Taraf gazetesinin "İrticayla Mücadele Eylem Planı" belgesini inceleyen askeri savcılığın "Genelkurmay'ın herhangi bir biriminde hazırlanmadığı" kanaatine varması belgenin sahte olduğu görüşünü kuvvetlendirdi. Ulusal Kanal Taraf'ın belgesinin ayrıntılarını emekli bir generalle inceledi. Somut ayrıntılar belgenin sahte olduğuna işaret ediyor.
Taraf gazetesinin geçen cuma yayımladığı "İrticayla Mücadele Eylem Planı" belgesinin ayrıntıları belgenin uydurma olduğu görüşünü güçlendiriyor. Taraf'ın belgesinde en dikkat çekici nokta, belgenin gizlilik derecesi. Taraf'ın yayınladığı belge "GİZLİ" notu ile derecelendirilmiş.
Ulusal Kanal'a konuşan emekli bir general bu tip bir belgenin "ÇOK GİZLİ" olması gerektiğini şöyle anlattı: "Türk Silahlı Kuvvetleri'ndeki bu ve benzeri konulardaki belgelerin derecesi 'ÇOK GİZLİ' olur. Taraf'ın yayımladığı belgenin de 'ÇOK GİZLİ' olması gerekir."
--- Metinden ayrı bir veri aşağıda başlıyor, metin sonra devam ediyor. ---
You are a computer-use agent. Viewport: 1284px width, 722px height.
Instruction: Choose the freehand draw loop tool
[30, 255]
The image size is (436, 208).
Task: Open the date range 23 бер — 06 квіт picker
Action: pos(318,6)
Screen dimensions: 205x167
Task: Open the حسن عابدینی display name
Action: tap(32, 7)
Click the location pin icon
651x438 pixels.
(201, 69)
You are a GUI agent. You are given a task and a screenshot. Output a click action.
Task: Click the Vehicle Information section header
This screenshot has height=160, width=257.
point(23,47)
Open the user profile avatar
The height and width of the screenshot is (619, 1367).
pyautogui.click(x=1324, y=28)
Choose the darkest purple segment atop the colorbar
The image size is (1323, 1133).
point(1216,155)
Taraf'ın "İrticayla Mücadele Eylem Planı" belgesinin uydurma olduğuna işaret bir diğer ayrıntı da belgede "Kurmay Albay" imzasının bulunması. Ulusal Kanal'ın görüştüğü emekli general, "konu çok hassas, bu belgelerde Kurmay Albay imzası bulunamaz. Hassas belgelerde en az Genelkurmay 2. Başkanı'nın imzası yer alır. Bu tip belgelerde Genelkurmay Başkanı'nın da imzası bulunur" dedi.
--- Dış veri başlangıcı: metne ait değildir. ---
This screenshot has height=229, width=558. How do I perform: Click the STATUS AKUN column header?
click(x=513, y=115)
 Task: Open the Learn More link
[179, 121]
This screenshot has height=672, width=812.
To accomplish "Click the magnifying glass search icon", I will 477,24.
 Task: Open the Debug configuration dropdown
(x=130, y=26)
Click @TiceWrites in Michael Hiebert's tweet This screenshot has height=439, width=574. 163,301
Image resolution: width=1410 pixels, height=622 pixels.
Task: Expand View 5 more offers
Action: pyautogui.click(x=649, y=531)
Emekli General, belgenin format ve numaralandırma sistemi olarak benzetildiğini ve askeri ifade tekniklerinin kullanıldığını da kaydediyor.
KAYSERİ'DE "F TİPİ" ASTSUBAY'LAR KOMUTAN ADINA SAHTE EMİR DÜZENLEMİŞTİ
Öte yandan Taraf'ın belgesi, 20 Mart'ta Kayseri 2'nci Hava İkmal Bakım Merkezi'nde yapılan operasyonu akla getirldi. Hava Kuvvetleri Komutanlığı Askeri Savcılığı, Kayseri Garnizon Komutanı Tümgeneral Rıdvan Ulugüler adına 5 maddelik sahte emir hazırlandığını tespit etmişti. Talimatta Ergenekon tertibi kapsamında tutuklanan Albay Cengiz Köylü ile ilgili şu ifadelerin yer aldığı belirlenmişti:
"Albay Cengiz Köylü, silah arkadaşlarının yardımına ihtiyaç duymaktadır. Köylü’ye yapılacak yardım aynı zamanda silah ve kader arkadaşlığının dost ve düşman herkese en güzel göstergesi olacaktır. Tüm personelimin gerekli hassasiyeti göstereceğine inanıyorum. evrakın gizlilik derecesine uygun olarak muhafazasını ve yardım kampanyası bitiminde emrin imhasını rica ederim."
Soruşturma dosyasındaki bilirkişi raporunda da sözde yardım kampanyası bitiminde emrin imha edilmesi istendiğine dikkat çekilmiş ve metnin, "Türk Silahlı Kuvvetleri'nin yazışma usullerine aykırı" olduğu belirtilmişti.
Askeri savcılığın yürttüğü soruşturmada sahte emri düzenleyen 3 astsubay gözaltına alınmış ve astsubay Ali Balta'nın Komutanlığın resmi iç yazışma sistemine girerek Garnizon Komutanı Hava Pilot Tümgeneral Rıdvan Ulugüler'in imzasını taşıyan sahte emirler yayınladığını açıklamıştı. Işıkevleri'nde yetişen Astsubay Ali Balta'ya bu emri de Işıkevleri'ndeki Fethullah Gülen'in müritleri tarafından verildiğini Balta sorgusunda itiraf etmişti.